The problem: From the email about recipes for extracting dates, quote word for word the passage that begins with "I don't get" and ends with "a single recipe.".

Document passage:
=====
On Wed, Jul 28, 2004 at 09:06:40PM -0600, Justin Gombos wrote:
* Dallman Ross <dman(_at_)nomotek(_dot_)com> [2004-07-28 15:39]:
Well, that's kind of screwy, frankly, and misapprehends some of the
implicit value of the approach I initially suggested to you.
I don't get what you're saying here. I believe my version will always
have the exact same result as yours. I felt that for simply
extracting the date, I did not want to have three or four seperate
recipes, so I encapsulated them into a single recipe.
[snip]
I think ultimately the most readable code for doing Date: extractions
is to use GNU date, which is likely what I will switch to in the end.
Well, first you say you wanted one hairy recipe; then you say you
want readability. Readability is far more important. That's why
I used three recipes. If you want, you can take the spaces out
from between them. Then they will look like one!
=====
Provided material:
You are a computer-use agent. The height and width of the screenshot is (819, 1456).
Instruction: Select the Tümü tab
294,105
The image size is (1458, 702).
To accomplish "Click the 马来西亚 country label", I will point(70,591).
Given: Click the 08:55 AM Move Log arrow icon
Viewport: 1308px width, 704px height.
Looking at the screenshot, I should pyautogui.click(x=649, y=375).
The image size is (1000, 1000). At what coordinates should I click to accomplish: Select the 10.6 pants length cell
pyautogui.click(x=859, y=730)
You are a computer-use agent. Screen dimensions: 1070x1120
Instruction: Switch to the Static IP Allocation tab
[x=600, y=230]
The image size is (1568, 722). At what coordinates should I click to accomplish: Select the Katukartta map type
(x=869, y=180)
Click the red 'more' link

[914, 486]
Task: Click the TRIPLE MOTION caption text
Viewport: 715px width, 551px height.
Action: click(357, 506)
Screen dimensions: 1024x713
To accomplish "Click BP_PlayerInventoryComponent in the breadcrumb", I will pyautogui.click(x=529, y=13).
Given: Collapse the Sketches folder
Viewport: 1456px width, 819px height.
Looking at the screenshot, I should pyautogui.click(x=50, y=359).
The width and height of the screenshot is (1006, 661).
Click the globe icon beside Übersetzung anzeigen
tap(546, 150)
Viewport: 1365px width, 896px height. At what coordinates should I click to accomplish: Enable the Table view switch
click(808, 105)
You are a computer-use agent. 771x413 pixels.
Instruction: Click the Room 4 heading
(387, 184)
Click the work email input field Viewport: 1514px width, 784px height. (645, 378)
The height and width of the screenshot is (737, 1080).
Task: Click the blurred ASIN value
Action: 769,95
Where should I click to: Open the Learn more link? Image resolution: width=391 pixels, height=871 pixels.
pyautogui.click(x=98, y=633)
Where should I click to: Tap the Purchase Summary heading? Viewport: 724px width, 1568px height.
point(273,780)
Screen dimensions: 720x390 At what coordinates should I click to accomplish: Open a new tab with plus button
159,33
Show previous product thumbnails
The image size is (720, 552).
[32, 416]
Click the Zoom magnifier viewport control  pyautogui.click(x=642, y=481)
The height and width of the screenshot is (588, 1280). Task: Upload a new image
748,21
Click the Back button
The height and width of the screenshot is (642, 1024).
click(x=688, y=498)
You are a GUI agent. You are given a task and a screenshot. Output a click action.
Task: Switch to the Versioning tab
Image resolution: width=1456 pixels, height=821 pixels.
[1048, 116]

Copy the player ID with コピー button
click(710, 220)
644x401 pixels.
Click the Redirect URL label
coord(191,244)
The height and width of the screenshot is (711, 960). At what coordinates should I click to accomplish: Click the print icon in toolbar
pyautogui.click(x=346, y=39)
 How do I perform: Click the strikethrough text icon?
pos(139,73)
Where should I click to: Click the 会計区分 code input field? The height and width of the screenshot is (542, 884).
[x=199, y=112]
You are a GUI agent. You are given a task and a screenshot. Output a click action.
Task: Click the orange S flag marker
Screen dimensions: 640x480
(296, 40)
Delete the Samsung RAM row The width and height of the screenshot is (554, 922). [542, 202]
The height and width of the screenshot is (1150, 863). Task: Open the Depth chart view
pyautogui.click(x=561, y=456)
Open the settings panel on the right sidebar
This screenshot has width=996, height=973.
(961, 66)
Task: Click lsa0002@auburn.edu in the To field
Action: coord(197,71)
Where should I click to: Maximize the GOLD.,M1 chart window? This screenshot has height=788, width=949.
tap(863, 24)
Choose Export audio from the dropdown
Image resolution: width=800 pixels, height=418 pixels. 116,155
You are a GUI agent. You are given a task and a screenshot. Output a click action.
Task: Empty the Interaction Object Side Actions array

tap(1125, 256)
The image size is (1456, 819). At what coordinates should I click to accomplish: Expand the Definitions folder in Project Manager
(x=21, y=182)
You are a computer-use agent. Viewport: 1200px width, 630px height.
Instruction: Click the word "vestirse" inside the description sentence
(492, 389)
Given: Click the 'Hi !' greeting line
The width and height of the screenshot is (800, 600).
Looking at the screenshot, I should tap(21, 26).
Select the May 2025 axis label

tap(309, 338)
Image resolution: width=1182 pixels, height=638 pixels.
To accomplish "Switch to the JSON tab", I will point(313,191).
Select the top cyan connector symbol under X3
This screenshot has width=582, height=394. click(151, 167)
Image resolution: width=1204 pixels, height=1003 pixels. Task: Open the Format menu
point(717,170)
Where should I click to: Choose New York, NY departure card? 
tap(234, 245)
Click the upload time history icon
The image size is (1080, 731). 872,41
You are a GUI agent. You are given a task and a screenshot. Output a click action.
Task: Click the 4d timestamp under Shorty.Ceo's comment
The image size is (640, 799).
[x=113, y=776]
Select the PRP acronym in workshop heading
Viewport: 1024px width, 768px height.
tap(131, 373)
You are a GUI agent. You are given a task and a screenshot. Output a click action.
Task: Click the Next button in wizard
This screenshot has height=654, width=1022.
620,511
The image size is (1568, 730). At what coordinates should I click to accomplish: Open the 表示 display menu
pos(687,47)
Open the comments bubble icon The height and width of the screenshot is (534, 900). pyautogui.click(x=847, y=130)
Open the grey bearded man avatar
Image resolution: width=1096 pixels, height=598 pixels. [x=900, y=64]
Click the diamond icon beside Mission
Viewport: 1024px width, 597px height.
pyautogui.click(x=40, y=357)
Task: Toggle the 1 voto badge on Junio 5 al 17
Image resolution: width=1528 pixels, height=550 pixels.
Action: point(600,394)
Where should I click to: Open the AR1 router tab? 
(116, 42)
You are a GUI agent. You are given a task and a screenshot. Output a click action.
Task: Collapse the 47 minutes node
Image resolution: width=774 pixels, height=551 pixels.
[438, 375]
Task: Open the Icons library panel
=====
Task answer:
I don't get what you're saying here. I believe my version will always
have the exact same result as yours. I felt that for simply
extracting the date, I did not want to have three or four seperate
recipes, so I encapsulated them into a single recipe.